3D Experiments and the Sensation Room at the Nature of Motion.
While exploring the nature of motion, we were inspired by how an athlete's energy moves in cycles: You prepare, you perform, you recover; you prepare, you perform, you recover. We wanted to think about making footwear in the same way, through a closed-loop process in which the material goes from raw state to product and back again.
To realize this, we mashed up the timeless craft of origami with the generative digital tools that are driving design into the future. A unique computer generated pattern is etched into the paper. When all folds are gathered, a shoe emerges directly from the material. These folds give the paper new adaptive properties, but they don't destroy its original character. So when we smooth the paper back out and remove the "information," we're left with the raw material and the potential to create another shoe. This process imagines a future in which shoes are created uniquely for an event or an outfit, specific to the conditions of the day. Afterwards, that material is ready to readapt for the next race, the next game.
Our original prototypes for this were all folded by hand. Eventually, as we got into more and more more complex designs, we started to use 3D printing combined with the paper rolls to build out the installation. In the end, it was the free exploration and open collaboration between teams at Nike that allowed us to do something really imaginative and unique.
Nate Jobe - Design Director
The overall theme of our project draws from the original inspiration for the first Nike Free shoe: running on grass. We took this idea and translated it into cushioning concepts for the city. In New York, Tokyo, London and Paris, you're always on your feet. You're exposed to the elements and walking all day long. But what if you could walk on any surface you wanted while being in a big city? Grass is a lot more forgiving than concrete.
Each of the six designers who worked on this project explored their own interpretation of grass using a 3D printout to create an all-day, everyday comfort concept. In one, the grass is bent over. One features cut grass, while another is like a putting green… Then we used a pressure map of the bottom of the foot to position the grass in high-impact areas.
The big idea here is iteration and prototyping, exploring concepts faster and faster.
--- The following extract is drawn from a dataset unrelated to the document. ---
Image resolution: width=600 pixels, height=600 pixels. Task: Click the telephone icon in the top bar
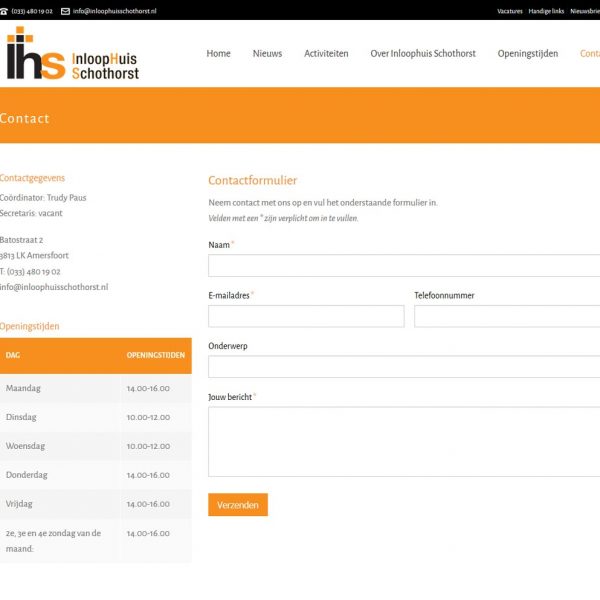4,11
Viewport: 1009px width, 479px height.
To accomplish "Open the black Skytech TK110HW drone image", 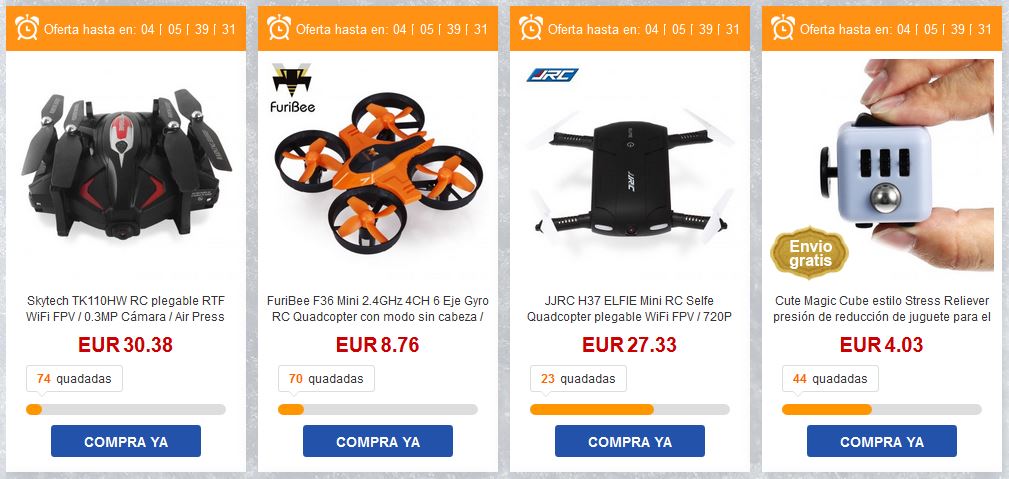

These designs are like sketches in process, rather than the prototype being made from a sketch. Rapid prototyping is a key element of the design process at Nike and we printed all of these on campus. This method dates back to the forefather of our company, Bill Bowerman, who always created by prototyping.
In Nike Sportswear, we marry this approach with handcrafting techniques. We look to Nike muses or silhouettes from the past and return to the root of the philosophy of how they were made and why they were made. Then we bring them into the modern day, with a modern interpretation.